In the interest of full disclosure, I should note that I am so sick of Tut stuff I could vomit, but this was enough to make me post again. Also, I suck for not keeping up with the ongoing Egyptian history and archaeology posts that I promised to do. I'm actually hoping to start those up again soonish.
First of all, while Irwin Braverman of Yale Medical School and Philip Mackowiak of the Veterans Affairs Medical Center in Baltimore, Maryland (doctors mentioned in the article as supporting the idea of a genetic disorder who wrote to JAMA regarding that very thing) may be perfectly good doctors, they are not Egyptologists. As I've discussed before, there is no requirement that a medical explanation be found for the "bizarre" or "androgynous" appearance of individuals in depictions from the Amarna Period as there is very good evidence that the unusual depictions have more to do with artistic convention that reality. So, that's mildly annoying, but only mildly because, really, that horse will never be fully beaten to death.
More annoying is this:
I smelled a conspiracy. Could ancient Egyptian embalmers have replaced the royal member to hide the fact that their king's manhood was somewhat lacking? What's more, the front of Tut's chest is missing, so it's impossible to check whether he did indeed have breasts. Was this part of the mummy's anatomy sabotaged too?Yes, let's introduce unfounded speculation into an article on a site called "The New Scientist!" Woo! Never mind that there isn't really any reason to suspect that someone swapped out Tut's wang and replaced it with a bigger one or that his chest was deliberately damaged to hide evidence of moobs other than this journalist deciding she wants to be provocative.
Marchant is at least good enough to admit this later on after having spoken to John Taylor at the British Museum. Unfortunately she doesn't mention that the recently published JAMA article indicates that of the remains investigated by the researches, only Yuya had a cephalic index indicating an unusually elongated skull. In fact, she suggests that photos should be taken/made available to compare the skulls of the remains identified as Akhenaten and Tutankhamun. Bear in mind, the "unusually elongated skull" is one of the many signs that people jump all over when trying to diagnose Tut and family with various diseases, syndromes, and disorders.
For those wanting more info or citations- I direct you to The Complete Tutankhamun: The King, the Tomb, the Royal Treasure (King Tut) by Nicholas Reeves, pp 116-118 discuss the mummy and Carter and his team unwrapping it. The photo on p. 117 clearly shows Tut's penis attached to his body and it's precise positioning and details of wrapping are briefly discussed on that same page.

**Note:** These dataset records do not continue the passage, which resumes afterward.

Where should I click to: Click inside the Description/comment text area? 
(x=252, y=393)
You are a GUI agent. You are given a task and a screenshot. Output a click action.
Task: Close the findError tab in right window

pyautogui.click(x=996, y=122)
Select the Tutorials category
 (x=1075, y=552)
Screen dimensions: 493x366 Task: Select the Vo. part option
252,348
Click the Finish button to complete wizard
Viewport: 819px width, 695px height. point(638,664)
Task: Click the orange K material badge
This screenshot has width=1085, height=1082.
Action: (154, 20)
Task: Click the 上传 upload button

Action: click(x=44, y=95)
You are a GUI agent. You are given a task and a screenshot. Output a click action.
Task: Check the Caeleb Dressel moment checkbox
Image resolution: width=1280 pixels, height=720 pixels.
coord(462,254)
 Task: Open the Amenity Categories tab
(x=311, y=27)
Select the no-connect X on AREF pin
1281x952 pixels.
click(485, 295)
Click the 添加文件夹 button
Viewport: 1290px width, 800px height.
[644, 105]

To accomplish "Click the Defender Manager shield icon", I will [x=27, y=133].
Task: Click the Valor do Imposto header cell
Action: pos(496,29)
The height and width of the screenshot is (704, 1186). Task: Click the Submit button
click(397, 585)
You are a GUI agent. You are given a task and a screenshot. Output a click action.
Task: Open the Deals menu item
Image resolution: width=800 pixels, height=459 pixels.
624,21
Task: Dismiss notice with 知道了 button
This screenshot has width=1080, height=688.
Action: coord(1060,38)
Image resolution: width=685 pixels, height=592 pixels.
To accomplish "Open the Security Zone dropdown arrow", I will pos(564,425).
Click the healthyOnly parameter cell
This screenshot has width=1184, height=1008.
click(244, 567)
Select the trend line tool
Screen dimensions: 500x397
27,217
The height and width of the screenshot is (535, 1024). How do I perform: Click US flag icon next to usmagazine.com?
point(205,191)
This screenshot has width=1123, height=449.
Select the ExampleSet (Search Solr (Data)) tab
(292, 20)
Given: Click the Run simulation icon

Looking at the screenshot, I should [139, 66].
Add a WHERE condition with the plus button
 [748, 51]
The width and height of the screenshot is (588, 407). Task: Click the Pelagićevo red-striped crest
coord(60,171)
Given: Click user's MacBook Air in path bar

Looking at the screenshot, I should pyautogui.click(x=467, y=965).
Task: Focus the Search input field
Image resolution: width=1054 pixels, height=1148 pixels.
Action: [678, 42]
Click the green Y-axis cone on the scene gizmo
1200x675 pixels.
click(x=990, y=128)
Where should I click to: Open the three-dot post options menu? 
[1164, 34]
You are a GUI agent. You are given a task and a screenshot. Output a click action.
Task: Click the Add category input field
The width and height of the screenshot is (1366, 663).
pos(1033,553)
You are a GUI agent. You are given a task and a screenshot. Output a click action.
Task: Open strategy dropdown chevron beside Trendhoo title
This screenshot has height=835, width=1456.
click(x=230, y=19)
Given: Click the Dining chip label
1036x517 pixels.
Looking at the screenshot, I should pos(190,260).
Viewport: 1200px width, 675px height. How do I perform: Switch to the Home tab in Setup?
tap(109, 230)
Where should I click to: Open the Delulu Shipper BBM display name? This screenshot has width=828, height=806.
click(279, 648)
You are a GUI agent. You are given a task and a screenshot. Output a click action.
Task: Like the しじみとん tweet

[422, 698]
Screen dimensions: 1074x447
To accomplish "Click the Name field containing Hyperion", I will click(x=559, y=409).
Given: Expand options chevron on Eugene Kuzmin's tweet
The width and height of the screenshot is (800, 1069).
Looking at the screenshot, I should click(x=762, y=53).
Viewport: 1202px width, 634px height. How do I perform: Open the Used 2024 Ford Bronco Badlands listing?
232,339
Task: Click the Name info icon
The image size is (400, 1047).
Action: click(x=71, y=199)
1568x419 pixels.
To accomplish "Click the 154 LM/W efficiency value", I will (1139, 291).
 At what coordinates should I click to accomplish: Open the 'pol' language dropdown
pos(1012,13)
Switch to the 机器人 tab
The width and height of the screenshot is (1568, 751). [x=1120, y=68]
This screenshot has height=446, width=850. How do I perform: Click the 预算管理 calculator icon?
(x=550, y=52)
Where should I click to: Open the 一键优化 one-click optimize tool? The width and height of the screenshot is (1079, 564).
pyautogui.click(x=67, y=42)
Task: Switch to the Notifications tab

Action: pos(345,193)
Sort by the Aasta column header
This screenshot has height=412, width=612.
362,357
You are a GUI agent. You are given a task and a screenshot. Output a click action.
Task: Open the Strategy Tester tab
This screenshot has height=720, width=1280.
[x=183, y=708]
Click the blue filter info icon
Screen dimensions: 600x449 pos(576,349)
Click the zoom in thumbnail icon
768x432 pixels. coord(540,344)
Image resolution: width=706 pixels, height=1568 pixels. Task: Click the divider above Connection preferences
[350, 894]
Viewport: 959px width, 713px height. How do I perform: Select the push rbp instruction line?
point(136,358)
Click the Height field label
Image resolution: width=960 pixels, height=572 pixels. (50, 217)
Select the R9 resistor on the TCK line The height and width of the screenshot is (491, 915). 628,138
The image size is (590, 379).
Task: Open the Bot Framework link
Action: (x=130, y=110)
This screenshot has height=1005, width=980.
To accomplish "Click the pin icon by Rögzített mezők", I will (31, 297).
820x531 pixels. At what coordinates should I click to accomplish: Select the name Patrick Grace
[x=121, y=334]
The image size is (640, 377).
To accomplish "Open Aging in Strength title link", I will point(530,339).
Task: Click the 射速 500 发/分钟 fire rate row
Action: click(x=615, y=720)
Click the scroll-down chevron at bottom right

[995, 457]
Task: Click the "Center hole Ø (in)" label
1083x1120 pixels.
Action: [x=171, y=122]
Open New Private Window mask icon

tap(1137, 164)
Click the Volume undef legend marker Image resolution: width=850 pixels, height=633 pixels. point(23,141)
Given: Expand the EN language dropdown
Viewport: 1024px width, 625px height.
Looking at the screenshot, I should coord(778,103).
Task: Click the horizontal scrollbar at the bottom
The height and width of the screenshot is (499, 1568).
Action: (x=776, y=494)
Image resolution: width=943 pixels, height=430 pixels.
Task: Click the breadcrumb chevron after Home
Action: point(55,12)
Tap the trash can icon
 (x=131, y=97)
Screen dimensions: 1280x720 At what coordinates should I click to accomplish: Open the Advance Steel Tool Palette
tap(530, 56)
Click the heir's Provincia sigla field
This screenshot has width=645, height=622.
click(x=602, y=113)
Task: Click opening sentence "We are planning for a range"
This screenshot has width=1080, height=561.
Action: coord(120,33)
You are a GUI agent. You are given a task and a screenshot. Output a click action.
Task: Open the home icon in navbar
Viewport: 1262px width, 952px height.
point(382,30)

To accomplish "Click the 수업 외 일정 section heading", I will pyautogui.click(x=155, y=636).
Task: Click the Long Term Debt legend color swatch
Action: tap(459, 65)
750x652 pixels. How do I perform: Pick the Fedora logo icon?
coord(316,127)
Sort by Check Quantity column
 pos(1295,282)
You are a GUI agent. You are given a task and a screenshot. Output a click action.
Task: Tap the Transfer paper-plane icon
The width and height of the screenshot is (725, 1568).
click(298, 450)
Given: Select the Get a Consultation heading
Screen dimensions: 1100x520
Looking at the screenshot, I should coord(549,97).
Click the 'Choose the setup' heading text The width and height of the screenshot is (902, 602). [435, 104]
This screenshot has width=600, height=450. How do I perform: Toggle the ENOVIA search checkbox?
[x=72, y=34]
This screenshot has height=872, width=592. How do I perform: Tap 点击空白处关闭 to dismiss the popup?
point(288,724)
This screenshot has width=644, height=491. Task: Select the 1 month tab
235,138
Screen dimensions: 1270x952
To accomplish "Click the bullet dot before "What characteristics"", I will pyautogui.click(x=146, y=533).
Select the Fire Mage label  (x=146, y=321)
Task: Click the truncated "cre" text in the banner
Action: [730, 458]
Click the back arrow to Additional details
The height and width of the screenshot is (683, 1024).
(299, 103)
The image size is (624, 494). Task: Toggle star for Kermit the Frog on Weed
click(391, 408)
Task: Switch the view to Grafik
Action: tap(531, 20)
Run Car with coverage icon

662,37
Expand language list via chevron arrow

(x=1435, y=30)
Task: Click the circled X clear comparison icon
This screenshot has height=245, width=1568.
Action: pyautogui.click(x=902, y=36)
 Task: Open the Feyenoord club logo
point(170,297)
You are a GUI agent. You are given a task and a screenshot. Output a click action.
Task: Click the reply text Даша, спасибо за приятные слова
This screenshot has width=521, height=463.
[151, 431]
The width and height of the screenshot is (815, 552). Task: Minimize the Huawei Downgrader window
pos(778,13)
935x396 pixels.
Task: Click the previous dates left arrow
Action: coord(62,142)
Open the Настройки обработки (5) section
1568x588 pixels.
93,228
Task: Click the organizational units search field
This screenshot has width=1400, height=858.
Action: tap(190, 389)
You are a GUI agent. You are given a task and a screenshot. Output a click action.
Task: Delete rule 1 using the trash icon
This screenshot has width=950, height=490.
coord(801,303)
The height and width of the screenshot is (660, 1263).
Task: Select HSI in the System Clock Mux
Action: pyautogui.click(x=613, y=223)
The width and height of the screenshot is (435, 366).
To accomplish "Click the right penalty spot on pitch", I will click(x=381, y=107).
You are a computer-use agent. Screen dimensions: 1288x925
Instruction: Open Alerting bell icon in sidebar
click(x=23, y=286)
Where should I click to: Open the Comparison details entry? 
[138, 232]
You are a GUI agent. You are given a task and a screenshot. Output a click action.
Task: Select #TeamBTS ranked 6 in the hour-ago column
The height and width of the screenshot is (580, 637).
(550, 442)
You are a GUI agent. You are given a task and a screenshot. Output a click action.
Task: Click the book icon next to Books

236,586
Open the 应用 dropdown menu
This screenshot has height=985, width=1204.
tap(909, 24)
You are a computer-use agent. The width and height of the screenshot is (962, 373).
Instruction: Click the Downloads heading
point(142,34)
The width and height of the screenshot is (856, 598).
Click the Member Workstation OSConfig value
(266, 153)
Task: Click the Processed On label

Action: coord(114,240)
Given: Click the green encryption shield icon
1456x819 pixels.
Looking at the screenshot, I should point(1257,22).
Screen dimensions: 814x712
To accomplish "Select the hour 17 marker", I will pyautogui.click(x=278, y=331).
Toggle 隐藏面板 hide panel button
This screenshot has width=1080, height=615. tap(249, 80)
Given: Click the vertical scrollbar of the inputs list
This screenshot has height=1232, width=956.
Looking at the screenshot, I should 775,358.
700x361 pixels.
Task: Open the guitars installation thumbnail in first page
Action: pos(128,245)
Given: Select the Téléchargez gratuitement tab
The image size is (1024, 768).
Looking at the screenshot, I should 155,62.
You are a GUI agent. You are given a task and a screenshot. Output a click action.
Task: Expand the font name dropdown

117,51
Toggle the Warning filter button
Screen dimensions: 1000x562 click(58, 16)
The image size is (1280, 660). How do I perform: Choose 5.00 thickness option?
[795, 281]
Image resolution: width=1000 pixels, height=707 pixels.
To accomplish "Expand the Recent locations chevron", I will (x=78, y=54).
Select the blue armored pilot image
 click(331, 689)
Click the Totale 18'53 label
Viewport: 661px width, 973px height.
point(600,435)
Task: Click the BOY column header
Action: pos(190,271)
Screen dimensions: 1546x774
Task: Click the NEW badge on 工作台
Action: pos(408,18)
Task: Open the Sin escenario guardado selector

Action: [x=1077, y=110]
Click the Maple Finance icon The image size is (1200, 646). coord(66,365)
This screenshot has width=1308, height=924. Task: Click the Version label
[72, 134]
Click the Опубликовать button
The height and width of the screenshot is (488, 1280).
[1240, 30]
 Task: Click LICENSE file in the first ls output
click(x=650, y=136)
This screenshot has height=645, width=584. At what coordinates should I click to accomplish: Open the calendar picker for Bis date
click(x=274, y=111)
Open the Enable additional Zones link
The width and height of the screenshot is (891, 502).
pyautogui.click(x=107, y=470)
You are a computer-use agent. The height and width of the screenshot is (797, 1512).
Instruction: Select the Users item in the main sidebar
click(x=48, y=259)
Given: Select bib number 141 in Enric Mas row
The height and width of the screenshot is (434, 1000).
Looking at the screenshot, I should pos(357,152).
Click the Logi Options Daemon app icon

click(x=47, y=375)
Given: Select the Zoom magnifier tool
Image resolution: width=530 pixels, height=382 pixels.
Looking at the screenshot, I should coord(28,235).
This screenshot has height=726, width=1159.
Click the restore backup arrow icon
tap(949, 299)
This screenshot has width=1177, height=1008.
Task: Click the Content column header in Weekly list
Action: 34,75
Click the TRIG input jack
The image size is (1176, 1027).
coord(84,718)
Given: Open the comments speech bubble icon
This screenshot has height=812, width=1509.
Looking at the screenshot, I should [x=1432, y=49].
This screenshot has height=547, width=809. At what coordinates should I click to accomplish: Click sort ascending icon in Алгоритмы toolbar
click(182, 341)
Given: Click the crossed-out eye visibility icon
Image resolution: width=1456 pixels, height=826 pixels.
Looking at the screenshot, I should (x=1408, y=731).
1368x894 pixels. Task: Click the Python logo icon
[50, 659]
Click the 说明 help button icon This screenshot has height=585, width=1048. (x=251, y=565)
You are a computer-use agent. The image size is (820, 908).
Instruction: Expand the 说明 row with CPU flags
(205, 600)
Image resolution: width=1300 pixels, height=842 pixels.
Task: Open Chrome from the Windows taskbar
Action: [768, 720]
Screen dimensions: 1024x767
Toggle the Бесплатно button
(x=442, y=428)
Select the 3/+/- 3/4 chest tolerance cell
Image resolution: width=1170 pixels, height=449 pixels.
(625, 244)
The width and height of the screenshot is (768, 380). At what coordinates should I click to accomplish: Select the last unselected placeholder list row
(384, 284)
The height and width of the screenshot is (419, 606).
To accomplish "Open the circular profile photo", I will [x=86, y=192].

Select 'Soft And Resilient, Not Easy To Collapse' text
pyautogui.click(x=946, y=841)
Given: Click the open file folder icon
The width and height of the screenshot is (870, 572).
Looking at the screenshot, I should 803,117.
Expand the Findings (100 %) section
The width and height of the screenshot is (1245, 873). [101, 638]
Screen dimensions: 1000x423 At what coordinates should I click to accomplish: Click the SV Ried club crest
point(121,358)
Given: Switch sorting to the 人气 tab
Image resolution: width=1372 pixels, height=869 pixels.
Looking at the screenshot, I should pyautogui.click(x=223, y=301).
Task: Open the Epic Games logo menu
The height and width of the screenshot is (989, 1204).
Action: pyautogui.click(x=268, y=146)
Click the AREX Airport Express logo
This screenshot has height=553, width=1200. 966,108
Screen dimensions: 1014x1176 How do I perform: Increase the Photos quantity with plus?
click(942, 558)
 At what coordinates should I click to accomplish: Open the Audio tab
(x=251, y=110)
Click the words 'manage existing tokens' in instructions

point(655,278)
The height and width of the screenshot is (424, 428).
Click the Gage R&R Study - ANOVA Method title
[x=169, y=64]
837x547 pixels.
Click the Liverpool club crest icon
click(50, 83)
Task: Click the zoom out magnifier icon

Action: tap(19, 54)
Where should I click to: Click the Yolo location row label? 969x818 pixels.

Damage to the chest was caused by a combination of poor embalming technique and the subsequent unwrapping of the body by Carter et al.
The mummy and the unwrapping is also described by Carter in The Tomb of Tutankamen, pp 174-198, though more attention is given to the multitude of jewelry, amulets, etc., placed on the body.
And as an aside, I sincerely hope the first comment on the article itself is a joke. Please.
I think this may also call for an addition to my Time Travel To-Do List:
1. If someone invents a time machine and I go back to ancient Egypt, scribes better watch out. I will be pimp-slapping every last one of those bastards.
2. Claim Europe.
3. Print this out and take a copy to Charles Darwin. For the lulz.
4. Find the Trolololo guy and kill him.
5. Take photos of Akhenaten and his extended family. And blood samples. And possibly penis measurements (that's totally getting farmed out to some grad student I hate).